L’importanza di un contrasto “selettivo”

Questi aspetti sono cruciali. Per proteggere le colture, infatti, è necessario colpire quegli agenti patogeni che minacciano la sopravvivenza delle piante. L’azione di contrasto esercitata da molti pesticidi, tuttavia, rischia non solo di favorire l’inquinamento del suolo e dei suoi frutti. Ma anche di danneggiare quei microorganismi decisivi che contribuiscono all’equilibrio dell’ecosistema.

Da tempo, ad esempio, gli scienziati sottolineano il nesso, sempre più evidente, tra fertilità del terreno e biodiversità microbica. I microrganismi, infatti, agiscono come una vera e propria banca di risorse a cui la pianta può attingere in modo selettivo a seconda delle sue necessità. Contribuendo alla decomposizione delle sostanze organiche e al rilascio dei nutrienti minerali essenziali.

Una ricerca innovativa

“Attualmente sappiamo molto poco su quali batteri producano questi peptidi in una pianta”, afferma Medema. “Ma ora è disponibile una nuova tecnologia che ci permetterà di identificarli su larga scala e di testarne le attività biologiche”. Lo studio punta non solo a individuare i batteri ma anche a sviluppare un prodotto da applicare alle colture coinvolgendo gli studiosi in un’analisi ad ampio spettro. I ricercatori delle università di Leiden e Zurigo, ad esempio, si occuperanno dell’analisi dei metaboliti e valuteranno l’azione dei peptidi e la loro capacità di attaccare i patogeni senza danneggiare i microorganismi utili.

Gli studiosi dello University Medical Center di Groningen, invece, studieranno gli effetti dei prodotti dei batteri sul microbioma intestinale umano. Il dipartimento di Scienze sociali del WUR, infine, analizzerà la possibile accettazione sociale della nuova tecnologia cercando di capire se le persone saranno disposte a consumare verdure trattate con peptidi antimicrobici. Per identificare i batteri produttori di peptidi, ammettono comunque i ricercatori, saranno necessari ancora anni.

Pesticidi sempre più impattanti

Lo studio dei batteri come alternativa ai pesticidi assume un significato importante nell’attuale contesto europeo. Il Regolamento UE in materia punta a ridurre del 50% i rischi associati ai prodotti fitosanitari entro il 2030. Nel mirino di Bruxelles, in particolare, ci sono 54 sostanze particolarmente pericolose che sono classificate come “candidate alla sostituzione” in considerazione del loro potenziale impatto sulla salute, sul suolo e sull’ambiente. In base al Regolamento in vigore, gli Stati membri sono chiamati a sostituire questi composti con alternative più sicure.

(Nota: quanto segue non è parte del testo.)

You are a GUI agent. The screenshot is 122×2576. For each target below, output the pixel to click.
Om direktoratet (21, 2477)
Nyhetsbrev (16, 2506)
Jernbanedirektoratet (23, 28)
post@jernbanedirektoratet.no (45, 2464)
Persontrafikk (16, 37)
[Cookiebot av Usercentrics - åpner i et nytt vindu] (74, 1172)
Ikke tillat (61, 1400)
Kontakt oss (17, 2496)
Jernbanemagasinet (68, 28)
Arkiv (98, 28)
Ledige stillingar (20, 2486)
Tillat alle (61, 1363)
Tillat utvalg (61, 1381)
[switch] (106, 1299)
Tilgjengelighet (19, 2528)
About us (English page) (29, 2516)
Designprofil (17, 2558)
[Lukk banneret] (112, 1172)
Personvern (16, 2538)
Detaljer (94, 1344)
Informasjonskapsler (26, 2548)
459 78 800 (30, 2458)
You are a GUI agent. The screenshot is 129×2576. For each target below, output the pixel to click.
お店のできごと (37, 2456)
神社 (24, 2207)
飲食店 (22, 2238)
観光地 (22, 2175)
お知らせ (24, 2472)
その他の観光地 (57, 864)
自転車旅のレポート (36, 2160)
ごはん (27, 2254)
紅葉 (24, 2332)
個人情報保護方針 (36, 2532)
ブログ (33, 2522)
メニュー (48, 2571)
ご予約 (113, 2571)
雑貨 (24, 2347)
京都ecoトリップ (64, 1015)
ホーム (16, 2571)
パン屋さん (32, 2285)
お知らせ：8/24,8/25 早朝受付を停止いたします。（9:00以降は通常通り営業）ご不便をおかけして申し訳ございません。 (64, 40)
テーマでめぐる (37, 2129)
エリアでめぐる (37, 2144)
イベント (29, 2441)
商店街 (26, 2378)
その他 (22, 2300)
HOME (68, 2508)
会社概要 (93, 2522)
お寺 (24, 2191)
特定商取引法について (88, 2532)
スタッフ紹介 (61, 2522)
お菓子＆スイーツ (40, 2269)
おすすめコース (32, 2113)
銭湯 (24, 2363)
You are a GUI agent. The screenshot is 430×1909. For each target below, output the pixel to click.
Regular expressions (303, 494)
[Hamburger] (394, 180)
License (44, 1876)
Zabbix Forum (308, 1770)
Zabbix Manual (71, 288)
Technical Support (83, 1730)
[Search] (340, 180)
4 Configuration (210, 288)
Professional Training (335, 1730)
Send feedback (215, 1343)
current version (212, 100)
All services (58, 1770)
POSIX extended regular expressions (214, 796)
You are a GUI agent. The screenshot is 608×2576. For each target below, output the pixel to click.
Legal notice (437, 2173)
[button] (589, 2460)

Lo scorso anno, un rapporto a cura di Pesticide Action Network (PAN), una federazione che raccoglie centinaia di ONG in 60  Paesi diversi, ha evidenziato come la contaminazione di frutta e verdura nel Vecchio Continente sia cresciuta significativamente nello scorso decennio, con un incremento del 53% dei casi registrati tra il 2011 e il 2019.